Pink Moon

April is almost over and its pink moon gone. The Indians called the moon pink after the herb moss pink, or wild ground phlox. There was supposedly a pink moon on the 15th of this month. I didn’t see it only because my family and I were in the middle of moving into our new home in the middle of the woods.

I love our new place. Love it! It’s the currant in the bun. It’s the perfect place for us; fits us like a glove. To be finally in a place that is spacious and almost built to our sensibilities is like grapes between the toes of the wine maker. And as an added bonus, we are looking after 29 hens and a rooster, who continues to crow our good fortune. And there are eggs in every nook and cranny.

One of my all-time favourite short stories is “The Distance of the Moon” by Calvino. The magnetic pull of the moon. The major transitions in life. The attraction to what is new. The repulsion for what is hackneyed, worn out, spent.

It’s time to let the happiness in.

Change is easy when you’ve been living off the dust of nostalgia and boredom. But transitions can be tricky cause there are metaphors collecting in the unconscious. For all the tumultuous anguish and joy of change, a person must find his or her own metaphors to make sense of it all. The public metaphor has no place for things undergone by the self.

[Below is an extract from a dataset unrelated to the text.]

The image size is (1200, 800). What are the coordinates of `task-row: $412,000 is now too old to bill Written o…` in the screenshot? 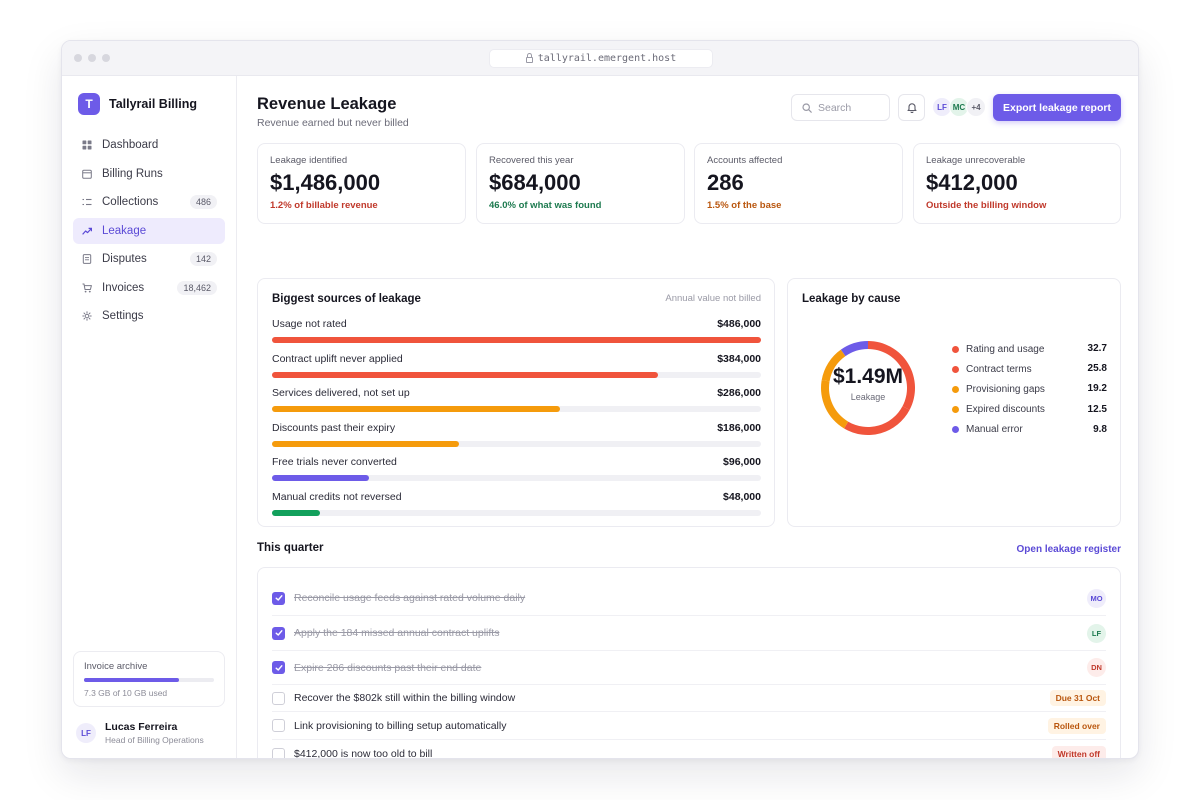 It's located at (689, 749).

And so a new chapter has begun in a new house.

Kingsley Amis once wrote. “Whisky is my favourite tipple, though I recommend never giving it to a Welshman as it’s wasted on someone with an IQ of less than 80.”

If Amis wasn’t dead, I’d write to him pretending to be the whiskey bottle he’d abused and I’d complain about his loose lips slapping on my imperfect rim, his grubby nicotine-stained fingers squeezing my glass sides, his pudgy, sweaty face secreting all over my label. And I’d threaten to tell all about the night he drank me dry, guzzled me down to nothing more than a stale odor, and how he locked the door to his study, covered his typewriter, shoved the full ashtray aside, and kissed his copy of Lucky Jim.

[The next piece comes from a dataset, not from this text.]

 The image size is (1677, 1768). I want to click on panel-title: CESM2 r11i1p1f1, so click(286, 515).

“I do not judge myself or others. That is far too common for a tired aesthete.” Cyril Solipsist

Artifice is all we have. Take life at its face value? Boorish. You do that and all you have is the mundane, spending and getting, fucking and dying. Artifice is what’s given us art. It’s what’s given us life. Without it, we’d still be gnawing bones, afraid of what we don’t know, hoarding fruit and nuts, shagging in dead furs, and waiting for the pantheon of gods to wipe us out.

Time for some Nick Drake.

Bring It On Home

It’s spring. Life is stirring again. But first, there must be mud, at least in Maine. And then there are the pigheaded strips of snow that refuse to trot off.

Darwin and his Beagle, it’s lonely being a writer. Not the physical solitude (I’m equipped for that), but the loneliness of never knowing. I probably shouldn’t have read Adam Phillips’ Missing Out: In Praise of the Unlived Life. Instead of inspiring me to greater heights of sufferance, I can’t nudge free the idea that I’m missing out on something.

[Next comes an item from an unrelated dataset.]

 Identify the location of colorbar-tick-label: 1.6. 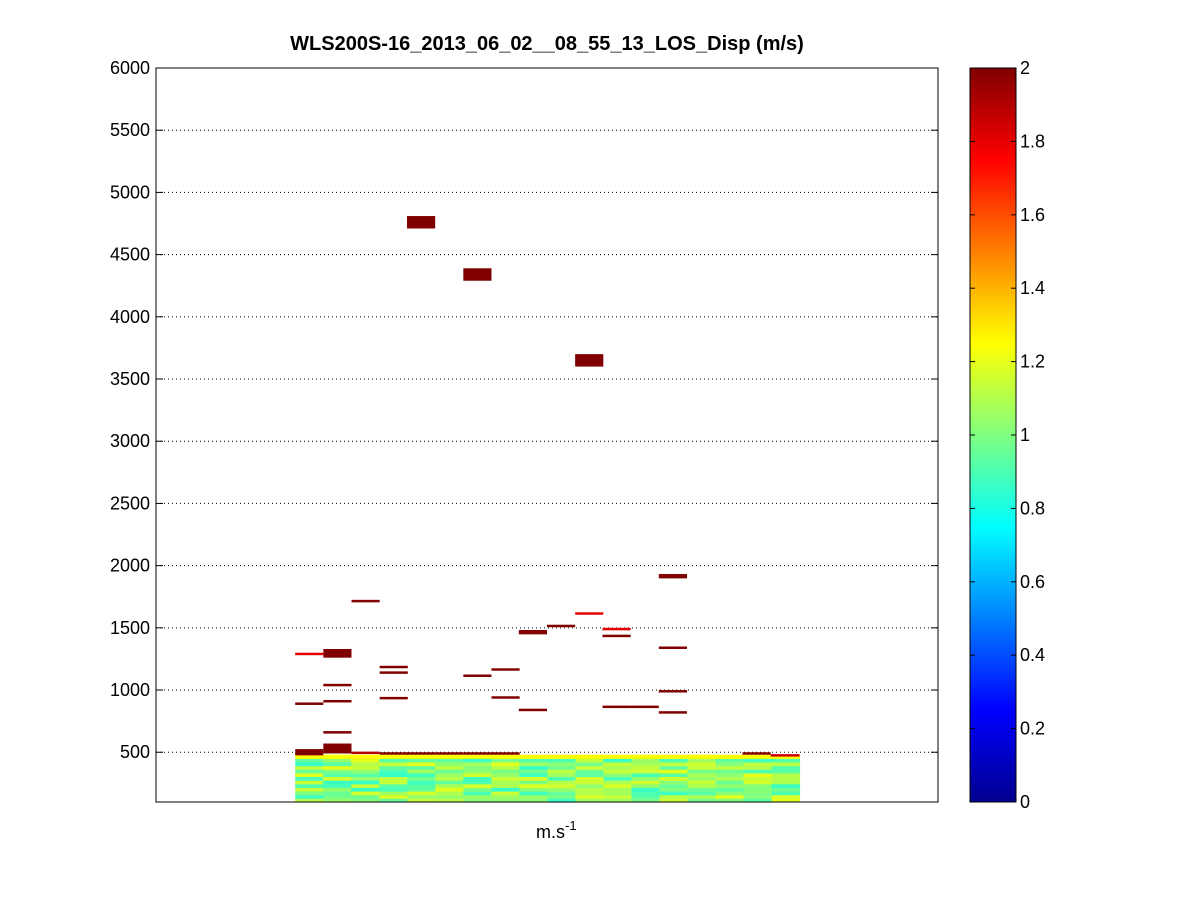
(1032, 215).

And what do I feel like I’m missing out on? A gang of one’s own (instead of a room); John Ashbery talking to himself; a lovely coterie of friends; more involvement in the literary world (although I don’t even know what shape that should take); a vintage pair of jeans; a book deal.

“We make sense of our lives in order to be free not to have to make sense.”

My life at times feels like a boat in dead waters: waiting to get an agent to love me through the leafy vines; waiting for the sun to go supernova; waiting to hear if there is water on Mars; waiting for a physicist to find the God particle. If only it could be just Waiting For Godot. Why can’t I get a Golden Ticket like Charlie? “I never thought my life could be anything but catastrophe….”

But as King Lear told me the other night, “The art of our necessities is strange.” But the night before that, Mad Cyril told me: “The future is simply a ship in a bottle waiting for the right wave to let you out.”

What has happened to universities and the academic life? Send me off to American Idol with a song in my mediocre heart, but aren’t universities and colleges the Land for the Lotus Eaters? I thought it was the last refuge for exiles, eccentrics, the obsessed, thinkers, libertines, seekers, the disaffected, the lonely, those who don’t wanna grow up, those who fled the working world with Ginsberg’s Howl in their veins, those whose backs were pushed up against the wall by the world and who hopped over it into some cerebral paradise. How did all this professionalism and success and play the bonny tenured prof come about? Shouldn’t universities be letting misfits and miscreants and the mad teach the bright young things of the future?

Why is it that the middle class always work like dogs and yet never have anything to show for it but debt and mortgages and exhaustion and unfulfilled dreams? I don’t want that. I want the Alexandria Quartet in my backyard. I want the sun and moon to pass over my writing desk. And I want to someday go to Bruges as a hitman.

I have gone on long enough. I must get back to my bean field. If I don’t, somebody will think me a curmudgeon in the prime of life. I’m not that irascible. I just have this thing called life breathing down my neck all the time.